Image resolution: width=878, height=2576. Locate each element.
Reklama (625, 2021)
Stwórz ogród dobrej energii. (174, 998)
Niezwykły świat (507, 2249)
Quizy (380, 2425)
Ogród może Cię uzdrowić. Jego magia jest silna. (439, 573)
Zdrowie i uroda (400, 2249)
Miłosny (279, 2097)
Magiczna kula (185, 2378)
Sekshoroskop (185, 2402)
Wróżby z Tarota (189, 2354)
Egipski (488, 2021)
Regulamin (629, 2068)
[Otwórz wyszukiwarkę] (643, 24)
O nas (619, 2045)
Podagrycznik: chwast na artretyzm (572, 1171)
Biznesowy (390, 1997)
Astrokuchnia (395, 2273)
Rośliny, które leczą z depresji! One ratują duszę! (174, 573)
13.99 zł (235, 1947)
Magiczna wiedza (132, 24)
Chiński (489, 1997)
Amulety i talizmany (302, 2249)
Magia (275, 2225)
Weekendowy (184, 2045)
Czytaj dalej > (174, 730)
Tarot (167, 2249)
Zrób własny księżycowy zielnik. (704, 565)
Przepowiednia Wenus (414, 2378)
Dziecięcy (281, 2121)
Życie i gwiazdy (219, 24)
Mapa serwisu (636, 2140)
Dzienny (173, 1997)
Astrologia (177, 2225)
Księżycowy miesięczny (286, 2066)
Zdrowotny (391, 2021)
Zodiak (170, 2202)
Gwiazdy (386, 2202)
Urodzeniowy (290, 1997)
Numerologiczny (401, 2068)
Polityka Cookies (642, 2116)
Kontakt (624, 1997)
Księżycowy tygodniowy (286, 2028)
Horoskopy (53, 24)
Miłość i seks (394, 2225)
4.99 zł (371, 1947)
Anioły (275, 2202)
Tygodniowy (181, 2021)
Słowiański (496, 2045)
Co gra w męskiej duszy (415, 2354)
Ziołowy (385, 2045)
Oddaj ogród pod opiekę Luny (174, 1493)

= = = =

Each line of the data has to be written out exactly as it appears.

Image resolution: width=878, height=2576. Locate each element.
Reklama (625, 2021)
Stwórz ogród dobrej energii. (174, 998)
Niezwykły świat (507, 2249)
Quizy (380, 2425)
Ogród może Cię uzdrowić. Jego magia jest silna. (439, 573)
Zdrowie i uroda (400, 2249)
Miłosny (279, 2097)
Magiczna kula (185, 2378)
Sekshoroskop (185, 2402)
Wróżby z Tarota (189, 2354)
Egipski (488, 2021)
Regulamin (629, 2068)
[Otwórz wyszukiwarkę] (643, 24)
O nas (619, 2045)
Podagrycznik: chwast na artretyzm (572, 1171)
Biznesowy (390, 1997)
Astrokuchnia (395, 2273)
Rośliny, które leczą z depresji! One ratują duszę! (174, 573)
13.99 zł (235, 1947)
Magiczna wiedza (132, 24)
Chiński (489, 1997)
Amulety i talizmany (302, 2249)
Magia (275, 2225)
Weekendowy (184, 2045)
Czytaj dalej > (174, 730)
Tarot (167, 2249)
Zrób własny księżycowy zielnik. (704, 565)
Przepowiednia Wenus (414, 2378)
Dziecięcy (281, 2121)
Życie i gwiazdy (219, 24)
Mapa serwisu (636, 2140)
Dzienny (173, 1997)
Astrologia (177, 2225)
Księżycowy miesięczny (286, 2066)
Zdrowotny (391, 2021)
Zodiak (170, 2202)
Gwiazdy (386, 2202)
Urodzeniowy (290, 1997)
Numerologiczny (401, 2068)
Polityka Cookies (642, 2116)
Kontakt (624, 1997)
Księżycowy tygodniowy (286, 2028)
Horoskopy (53, 24)
Miłość i seks (394, 2225)
4.99 zł (371, 1947)
Anioły (275, 2202)
Tygodniowy (181, 2021)
Słowiański (496, 2045)
Co gra w męskiej duszy (415, 2354)
Ziołowy (385, 2045)
Oddaj ogród pod opiekę Luny (174, 1493)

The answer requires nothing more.